Perhaps the most interesting finding is that none of the ubiquitously expressed TALEAs disrupt all seven stripes of eve expression or drive expression in other ectopic locations. Even the TALEA targeted to the promoter drives increased expression mainly in the seven-stripe region. There are several distinct possibilities for these results. First, TALEAs may bind to their respective targets in all embryonic cells, but their activating signals may be overridden by repressive cues. Alternatively, the TALEA binding sites may be inaccessible to TALEA binding in cells where the enhancers are not normally active. This second hypothesis is consistent with the view that chromatin accessibility is responsible for directing the widespread patterns of Drosophila transcription factor binding[37,38].

Our results strongly support a model for combinatorial activation of independent, modular Drosophila eve enhancers[4,23,24]. The precise effects of the TALEAs supports the view that repression acts in a dominant fashion on transcriptional activators[31,39]. Because TALERs and TALEAs provide experimental access specifically to active enhancers, they may allow functional dissection of non-modular enhancer architectures that have confounded reporter gene assays.

Methods

Construction of TALE plasmids

TALE constructs were based on the JFRC-7 vector[26] and modified for use with the Golden-Gate method[11] by mutating all Esp3I sites. TALE-C terminus fusion proteins were synthesized by GeneScript and subcloned into JFRC-7 at the XhoI/XbaI sites, removing the mCD8 and GFP domains.

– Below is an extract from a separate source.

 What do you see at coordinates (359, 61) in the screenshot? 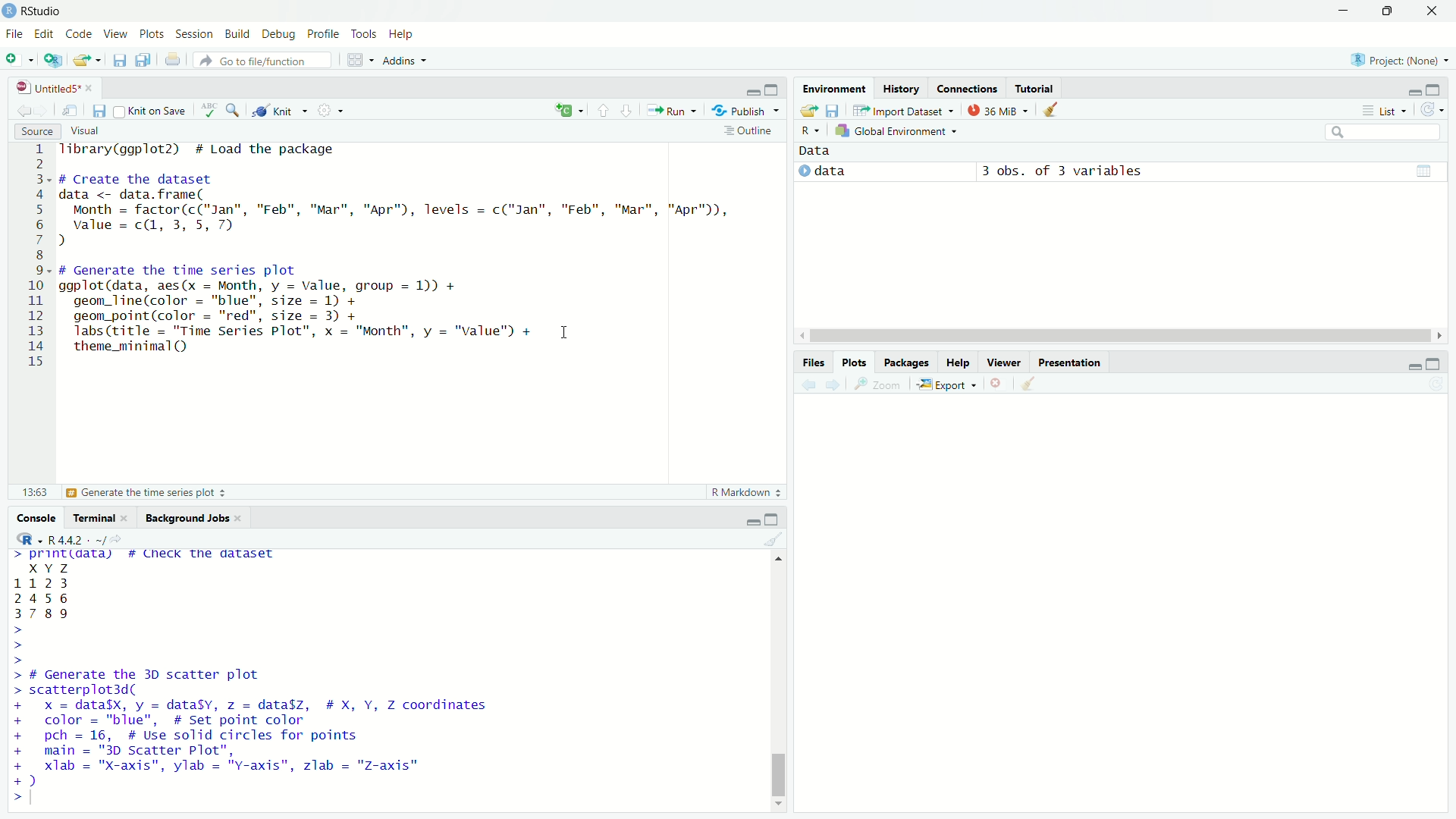
I see `workspace panes` at bounding box center [359, 61].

The following domains were added in separate constructs: GFP[40]; Kr repression domain, amino acids 402–502; hairy repression domain 255–337, VP64 activation domain[40]. Plasmids will be deposited at AddGene (www.addgene.org).

Construction of TALEs

TALE target sites were identified using the TAL Effector-Nucleotide Targeter, TALE-NT[17]. TALEs were subsequently assembled using the Golden-Gate method[17].

Fly Strains and Crosses

Drosophila melanogaster strains were maintained under standard laboratory conditions. Transgenic TALE constructs were created by Rainbow Transgenic Flies Inc., and were integrated at the attP2-landing site. The following GAL4 drivers were used: Actin5C-GAL4; NGT40[25] (Bloomington stock 4442); and rhomboid-GAL4, (Bloomington stock 26871).

Embryo Manipulations

For each respective GAL4 line, virgins were collected and crossed with male, TALE-bearing lines. Embryos were raised at 28°C and collected, and fixed according to standard protocols. Antibody staining was carried out according to standard procedures. Briefly, primary antibodies obtained from the Developmental Studies Hybridoma Bank were used to detect Eve (3C10 used 1:20) and En (4D9 used 1:20) proteins, followed by detection of primary antibodies using secondary antibodies labeled with Alexa Fluor dyes (used 1:500, Invitrogen). Cuticle preps were performed using standard protocols.

Microscopy

Confocal images were obtained on a Leica DM5500 Q Microscope, using an ACS APO 20×/0.60 IMM CORR lens, with Leica Microsystems LAS AP software. Sum projections of confocal stacks were assembled, embryos were scaled to match sizes, background was subtracted using 50 pixel rolling ball radius, and plot profiles of fluorescence intensity were analyzed using ImageJ software (rsb.info.nih.gov/ij/). Data from the plot profiles were further analyzed in Matlab.